The vehicles once designed to accept and attenuate many times the force of gravity will instead only feel that of a single gravity’s tug. Tiles designed to be ablative in the face of thousands of degrees of friction with the upper atmosphere will instead bask in the climate controlled space they will hang or sit. Engines, long since removed and replaced with replicas, will never exert thrust upon these vehicles.

This process has been much like the death of a person from old age – eventual. The final flights, like the last sweet breaths of a life, were the punctuation at the end of their flight stories. Upon the completion of these last flights, the three shuttles were rolled, ever slowly in their grounded way, towards the very vehicle assembly building where it was previously readied for spaceflight, but now the building served not as a re-nourishment but as a mortician. The shuttles were carefully hoisted into a scaffolded configuration inside the building, as if on a gurney, splayed open and then drained of their bodily fluids for their display to us, its loving family. Nasa is outfitting them with prosthetic replica engines and parts – their Sunday best – for the viewings along its trip before they rest.

And like a grand Emperor beloved by its subjects, we have painstakingly chosen its huge tombs such that these both physical and metaphorical giants will be visible for generations to come. Millions of people will pass in front of its unseeing eyes at it counts the passage of time in years, decades, and perhaps centuries.

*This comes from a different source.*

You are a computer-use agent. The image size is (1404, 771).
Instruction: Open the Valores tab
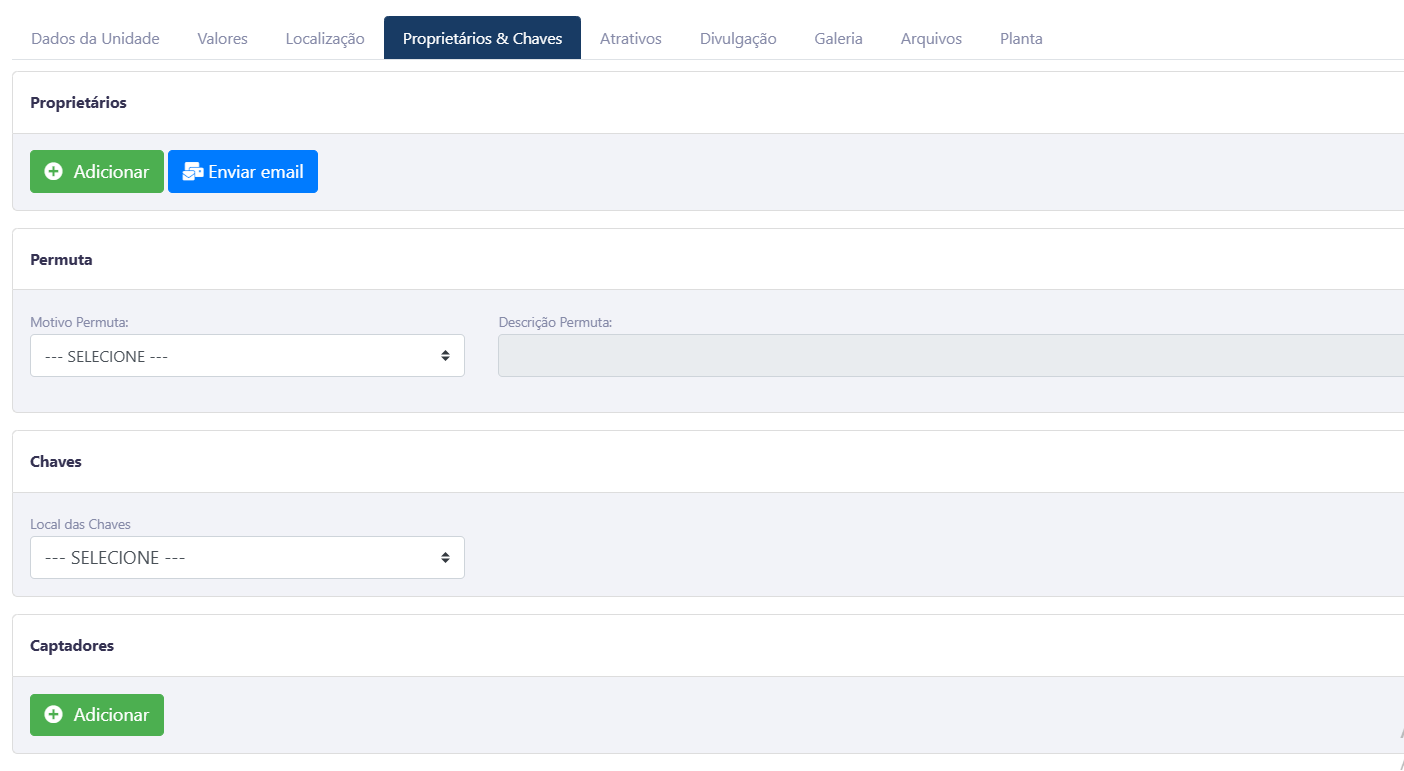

What will future generations far in the future think of it? Will it be an ancient relic, similar to the pyramids, where they will wonder how our simple knowledge and ancient technology were able to fly these as we did? Or will they instead look at them as the genesis of their reaches into the cosmos?

My hope is that their esteem and thoughts of the shuttle program include all the love and affection of children like I was, where every trip into the history of the program was a poignant reminder to look to the sky and dream of tomorrow. This is one of the many gifts the shuttle gave. We mourn their passings from flight today.

And let us not forget Challenger. And Columbia. Of these we have but fragments and photos to remind us. Your memories live on and we miss you.

So thank you, shuttles. Rest you well.